Could you write these records out again with "sidebar" swapped for "navigation" and everything else left unchanged, omitting the pictures?

RECORD LIST:
*****

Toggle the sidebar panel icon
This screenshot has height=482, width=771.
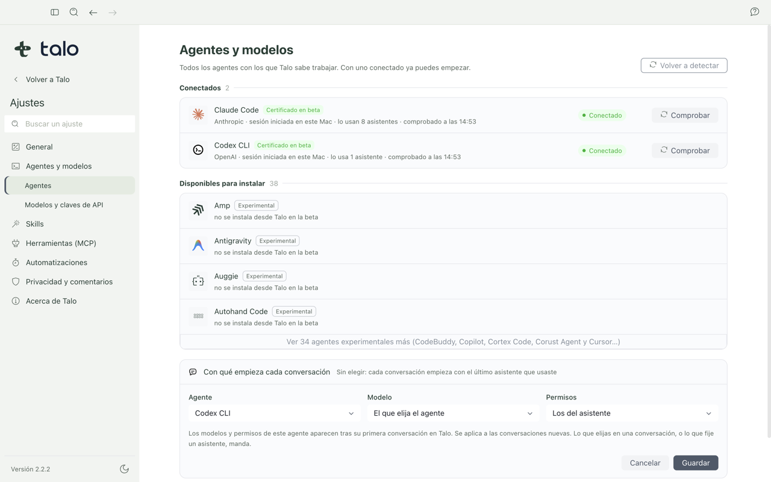point(55,12)
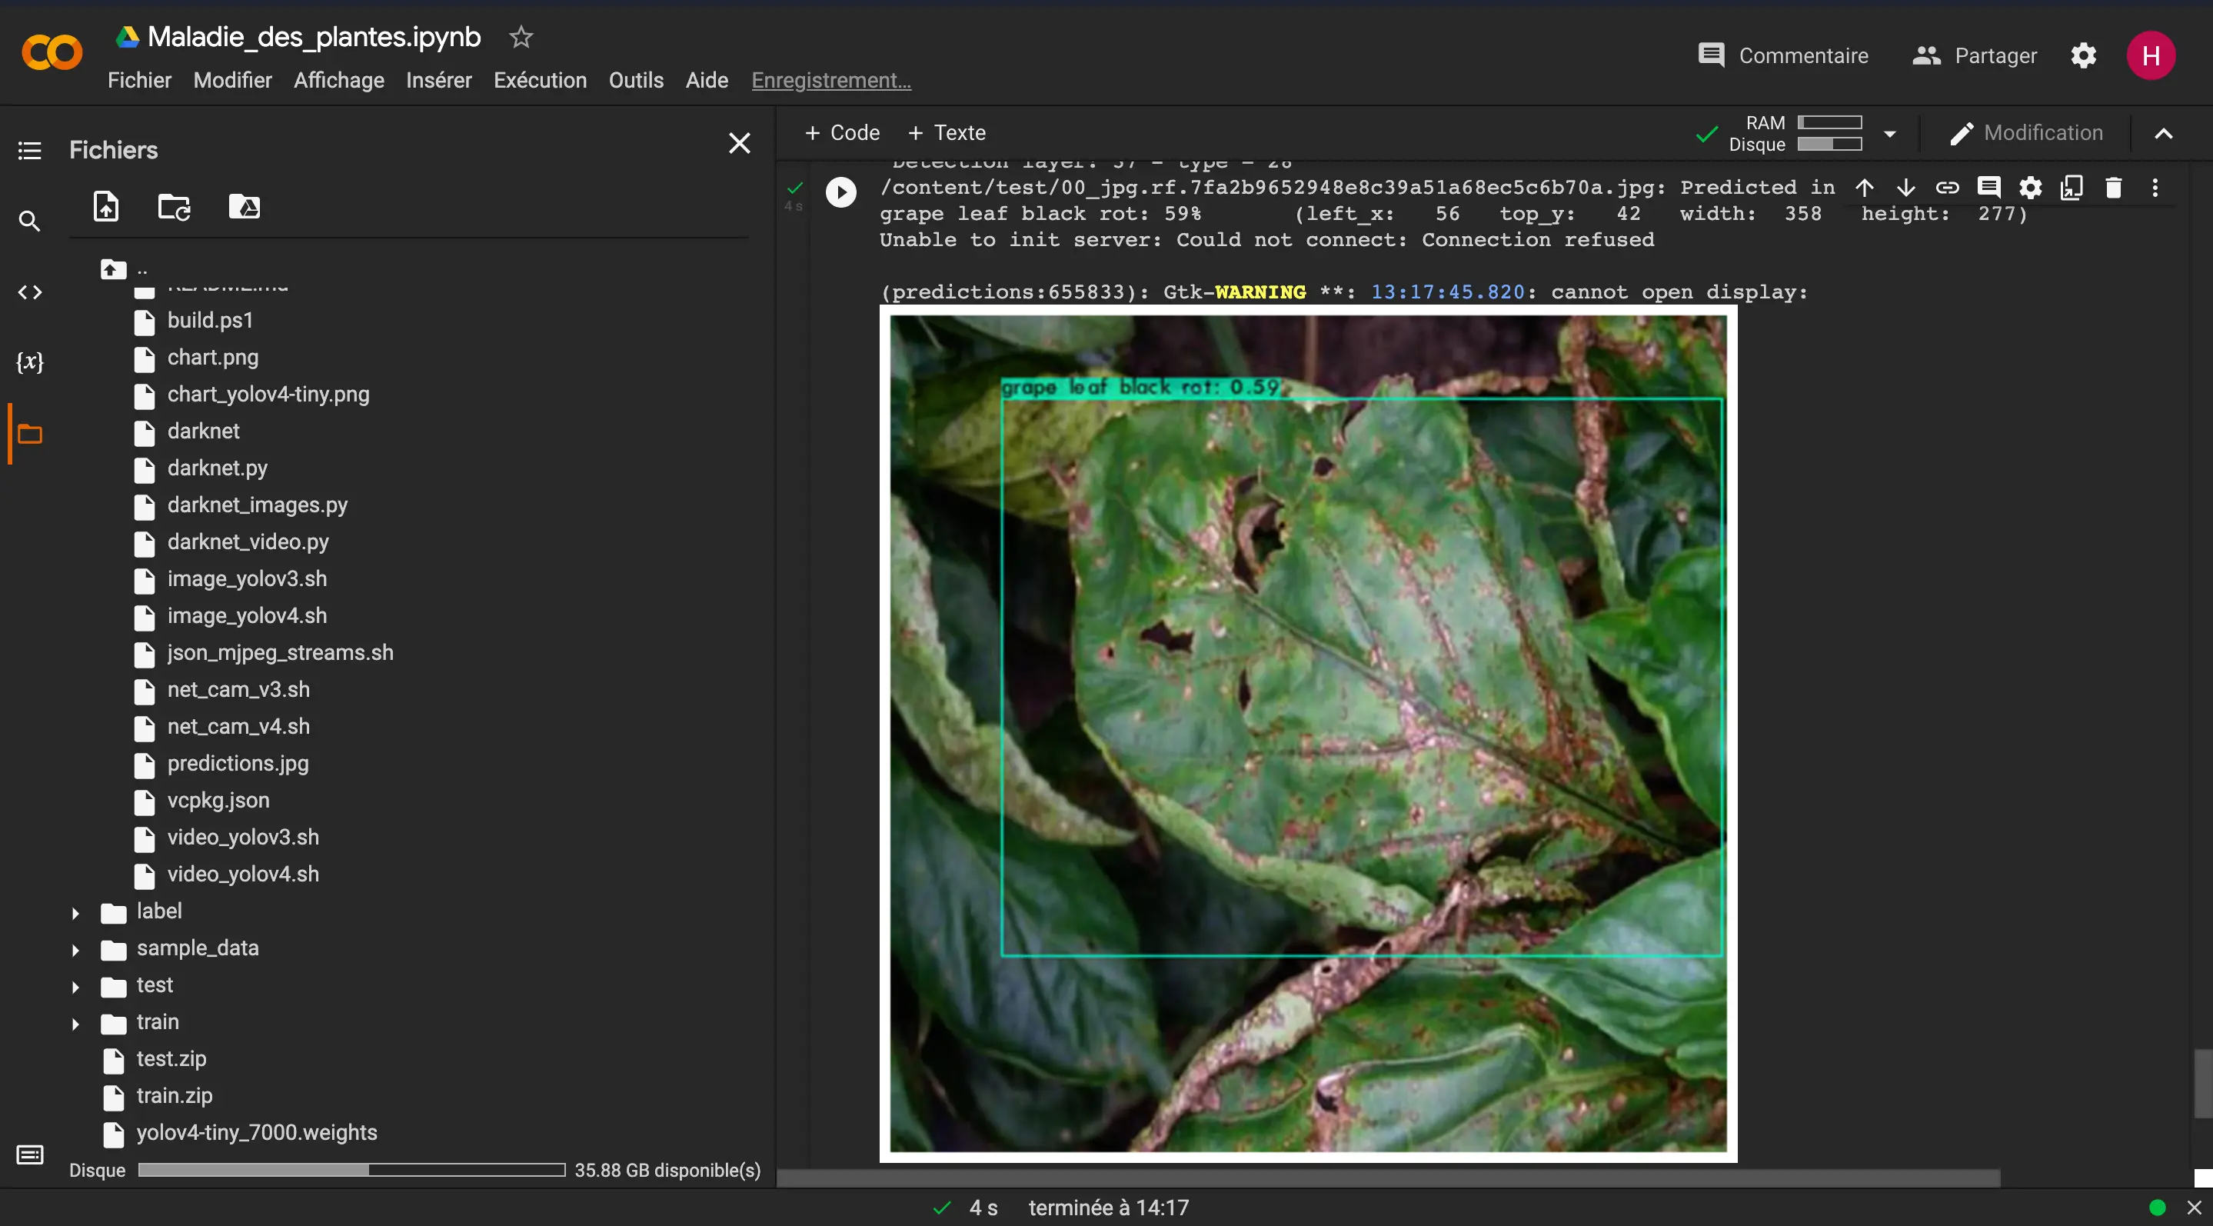Open the Exécution menu
The image size is (2213, 1226).
pyautogui.click(x=540, y=80)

*****

CORRECT RESULT:
Toggle the navigation panel icon
This screenshot has height=482, width=771.
point(55,12)
Open the Exécution menu
The image size is (2213, 1226).
pyautogui.click(x=540, y=80)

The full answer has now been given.